Strabismic amblyopia typically influences the dominance of the fixating eye and chronically reduced responsiveness to input by the non-fixating eye [8]. The mean BCVA of the strabismus and non-strabismus eyes showed students with strabismus had worse BCVA. We also found that participants with stereopsis impairment had bigger deviation angles and esotropia was more likely to affect stereopsis. The VA in strabismic amblyopia can be improved after successful treatment in younger ages and stereopsis can be restored after surgical alignment in many strabismus cases [32, 33] The earlier that clinically significant refractive error and strabismus are detected and treated, the greater the likelihood of preventing or reducing amblyopia.8 However, most children with strabismus and amblyopia in LCES were not diagnosed earlier, let alone treated.
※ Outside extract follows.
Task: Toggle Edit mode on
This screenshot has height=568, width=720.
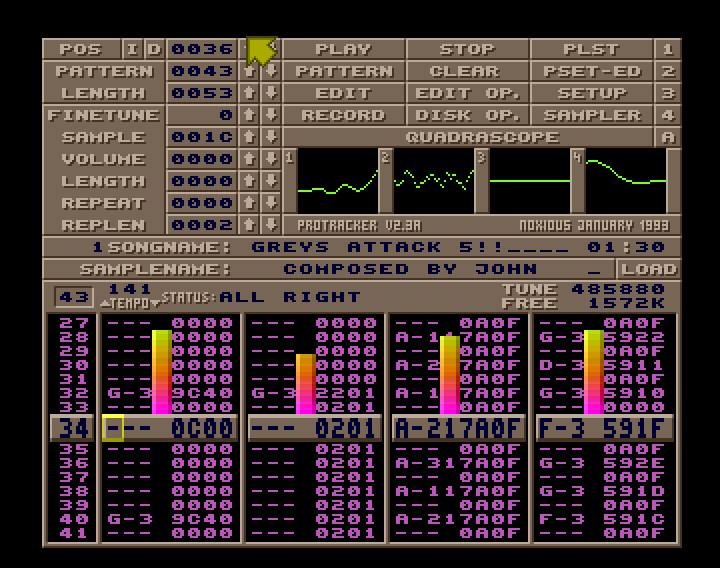Action: pyautogui.click(x=343, y=93)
Some studies found higher prevalence of strabismus in older students [3, 16]. Our study did not find that for students in LCES from Grade 1. However, the age span was not as large as others. The effect of some regional factors like oxygen saturation and ethnicity characters were not statistically significant likewise, which is in agreement with the previous study [16]. Dietary (fruits and vegetables) intake did not influence the prevalence of strabismus, either. Tilting one’s head when writing was a risk factor for the prevalence of strabismus. In a forward multiple logistic regression for strabismus, writing posture was statistically significant, reflecting a higher prevalence of strabismus with habits like tilting one’s head when writing. Bao and co-authors reported that the near heterophoria state can affect near vision posture, while head tilt angle and ocular gaze angle had a potential relationship with strabismus [34]. However, it is possible that head tilt may have developed because of strabismus, and can be accepted as a sign of misalignment. Hence, although we consider that tilting one’s head when writing may be a risk factor for the prevalence of strabismus, it requires further research to verify or refute this observation.
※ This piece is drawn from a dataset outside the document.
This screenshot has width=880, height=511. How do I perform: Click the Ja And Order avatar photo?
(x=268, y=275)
There are some limitations to the present study. Some risk factors might be potentially inaccurate due to the self-reported questionnaires from the students’ parents, even though the questionnaires used in the LCES were calibrated for cultural differences. In addition, strabismus history and treatment were not always remembered by their parents clearly, which could lead to a mis-estimate for prevalence of strabismus.

Conclusion

As the first comprehensive school-based cohort study in Tibet, the LCES had high response rate and good comparability with other studies. Moreover, the LCES study is the first longitudinal study on childhood ocular diseases in plateau regions of Chinese children and will continue follow-up for 5 years and could provide invaluable ophthalmic baseline data for this population and worldwide eye care.